The death toll in the sectarian violence in Northeast Delhi rose to 42 on Friday, while police arrested 514 people for the protests against the Citizenship Amendment Act.
Although police claimed the death toll to be closer to 35, personnel at the Guru Teg Bahadur (GTB) Hospital refuted the data, according to the Hindustan Times.
Many families, who were spotted outside the GTB hospital mortuary, feared the worst while waiting for the bodies to be handed over to them.
The violence in their neighbourhoods may have subsided, but the atmosphere there continues to remain tense. Along with mosques and religious shrines, the rioters have also desecrated a graveyard in Gokalpuri area.
Rahul Solanki, a civil engineer, was also among the 34 people who lost their lives in the communal clashes. After a wait of three days, Solanki's family were handed over his body on Wednesday.
"His last rites was done very quickly, in a hush-hush manner. We did not want any more trouble," Hamir Singh Chauhan, Solanki's uncle, told the Hindustan Times.
However, shops and businesses opened in the violence-affected areas on Friday, while local people expressed satisfaction at the restoration of peace.
Speaking to the Asian News International, a shopkeeper in Delhi's Bhajanpura area Jaskaran Bhati said, "My shop was shut since the violence that started in the area four to five days ago. Now, it is peaceful as people have started to realise that no one will gain anything by indulging in violence."
As many as 70 companies of paramilitary forces – each comprised of 100 soldiers – have been deployed in Northeast Delhi since Thursday night.
The Home Ministry said that as many as 514 "suspects" have been detained for questioning and the number will increase as the investigation proceeds.
Meanwhile, Indian Police Service officer SN Shrivastava was appointed as the next commissioner of Delhi Police Friday, days after he was brought in as the special commissioner of police for law and order amid violence in the city.
Shrivastava will take over as the New Delhi Police chief on Sunday, a day after the current commissioner Amulya Patnaik retires amid criticism for his inability in quelling the violence.
Among the deceased are a head constable of Delhi Police and a 26-year-old Intelligence Bureau official. More than 300 people were injured in the violence which gripped the region on Sunday, which further escalated and turned communal the day after.
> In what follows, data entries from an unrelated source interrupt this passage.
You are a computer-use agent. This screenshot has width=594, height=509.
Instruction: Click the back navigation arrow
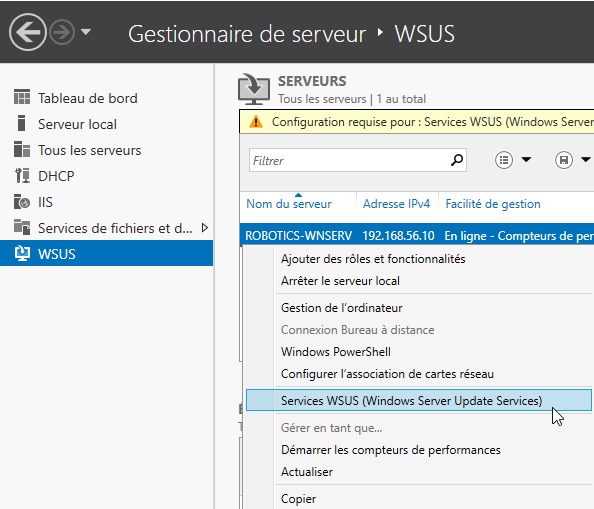coord(28,32)
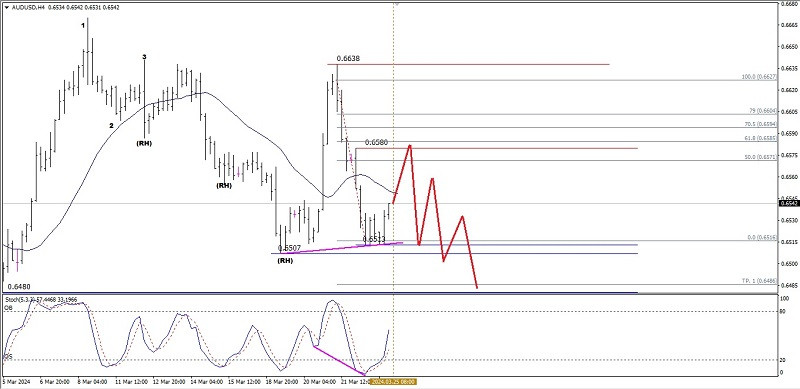The image size is (800, 389).
Task: Click the 0.6507 swing low label
Action: point(289,248)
At least 79 houses, 52 shops, five warehouses, four mosques, three factories and two schools were burnt between Monday and Thursday by rioters.
India also faced criticism and calls to protect religious freedom and the safety of its citizens from across the world, including US presidential candidates Bernie Sanders and Elizabeth Warren, along with the UN human rights chief.
The government pushed back against the criticism, with external affairs ministry spokesperson Raveesh Kumar describing the comments by organisations and individuals as "inaccurate and misleading" and aimed at politicising the situation.